Le 11 juin, M. le Prince était à Dijon, où il trouvait « obéissance et parfaite résignation. » Pendant six semaines, il s’occupa « d’augmenter le repos qui est dans la province[2], » repos dû surtout à sa vigilance et à sa bonne administration, contraste frappant avec ce qui se passait ailleurs. On a dit qu’il employa ce temps à organiser la guerre civile : les événemens qui s’accomplirent l’année suivante prouvèrent qu’il n’avait rien préparé, pas même la conquête de la Franche-Comté, l’occupation du comté de Montbéliard[3] et la formation de cet état indépendant dont Mazarin essayait de leurrer l’ambition de Condé comme son amour de la France. Le rêve de reconstituer en partie le domaine des anciens ducs de Bourgogne, de relever leur sceptre, en repoussant l’aigle à deux têtes hors de la Haute-Alsace et du Jura, avait sans doute traversé cette ardente imagination et reprit corps plus tard ; mais alors les espérances données par Mazarin ne faisaient plus illusion, et les offres venant de Naples[4] n’étaient pas mieux accueillies. Condé ne se souciait pas d’aller ramasser cette couronne que M. de Guise avait laissée échapper. Loin de penser à se lancer dans une conquête pour son compte, il se dégarnit, dirigea presque toutes ses troupes sur Aix, et mit ses ressources à la disposition du comte d’Alais pour pacifier la Provence. Là comme en Guyenne on était en armes et la lutte continuait. Partout des troubles et

  1. « Nous avons l’argent pour les travaux, à quoi votre zèle a contribué la plus grande partie. » — Mazarin à M. le Prince, 23 juin. — (Voir toute la correspondance Mazarin, mai-août 1649.)
  2. M. le Prince à Girard, à Mazarin, juillet 1649. A. C.
  3. Ce comté aurait été acquis des ducs de Wurtemberg.
  4. Marquis Pinelli, Ranuccio de Baschi, Paolo Orsini et autres à M. le Prince, juillet-octobre 1640. A. C.

**Énoncé 1**
D'après l'extrait, dans quelle ville se trouvait M. le Prince le 11 juin ?
**Énoncé 2**
Recopiez le passage de l'extrait situé entre « 2. M. le Prince » et « 1640. A. C. », inclus, en changeant « acquis » en « obtenu ».
Appuyez-vous uniquement sur l'extrait.

**Données fournies**
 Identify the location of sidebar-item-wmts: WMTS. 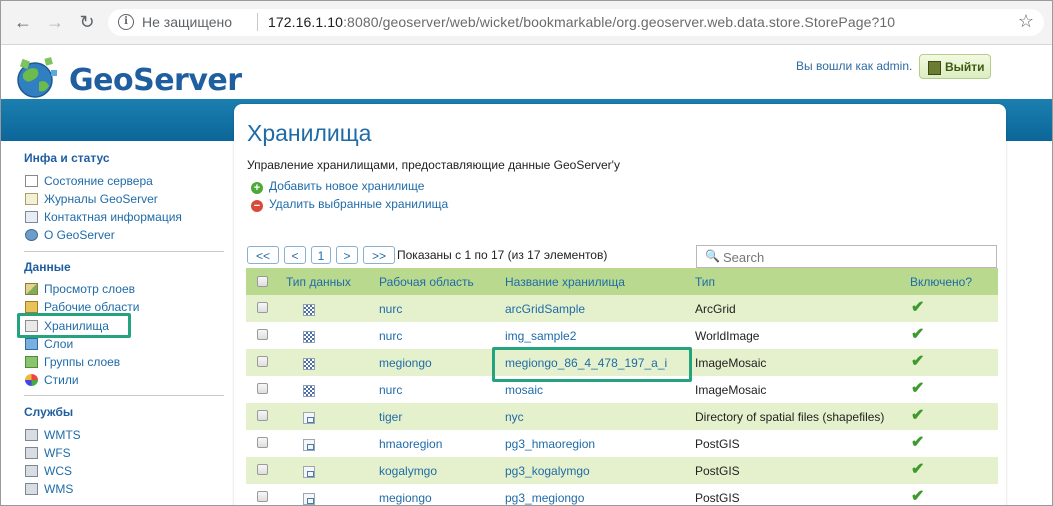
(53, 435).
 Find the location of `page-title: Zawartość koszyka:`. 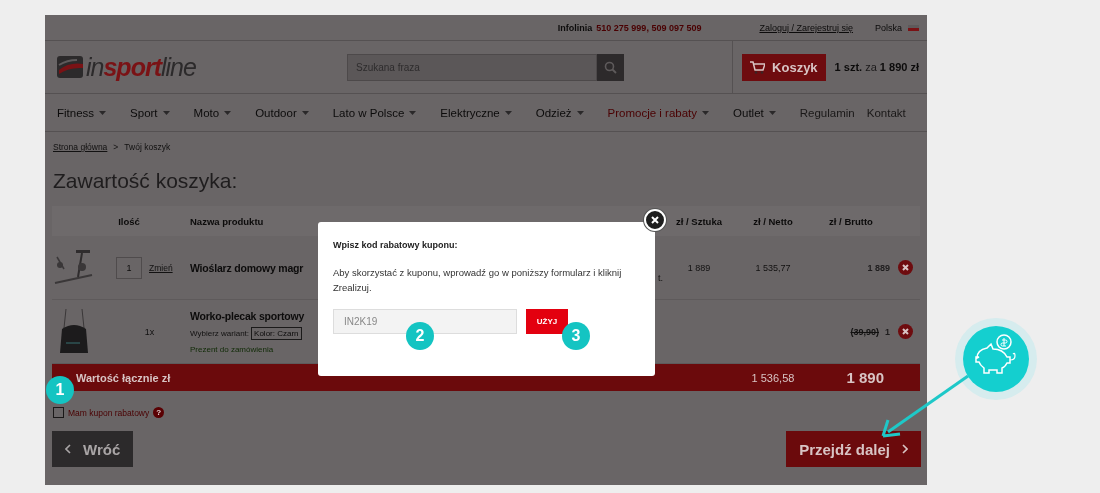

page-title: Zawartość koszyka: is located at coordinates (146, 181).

**Réponse rédigée 1**
À Dijon.

**Réponse rédigée 2**
2. M. le Prince à Girard, à Mazarin, juillet 1649. A. C.
  3. Ce comté aurait été obtenu des ducs de Wurtemberg.
  4. Marquis Pinelli, Ranuccio de Baschi, Paolo Orsini et autres à M. le Prince, juillet-octobre 1640. A. C.